RECORDS FOR THIS EXERCISE:
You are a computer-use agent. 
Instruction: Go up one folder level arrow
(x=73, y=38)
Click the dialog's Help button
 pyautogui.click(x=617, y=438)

INSTRUCTIONS TO FOLLOW: Could you copy every record above exactly as written?

SOLVED EXERCISE:
You are a computer-use agent. 
Instruction: Go up one folder level arrow
(x=73, y=38)
Click the dialog's Help button
 pyautogui.click(x=617, y=438)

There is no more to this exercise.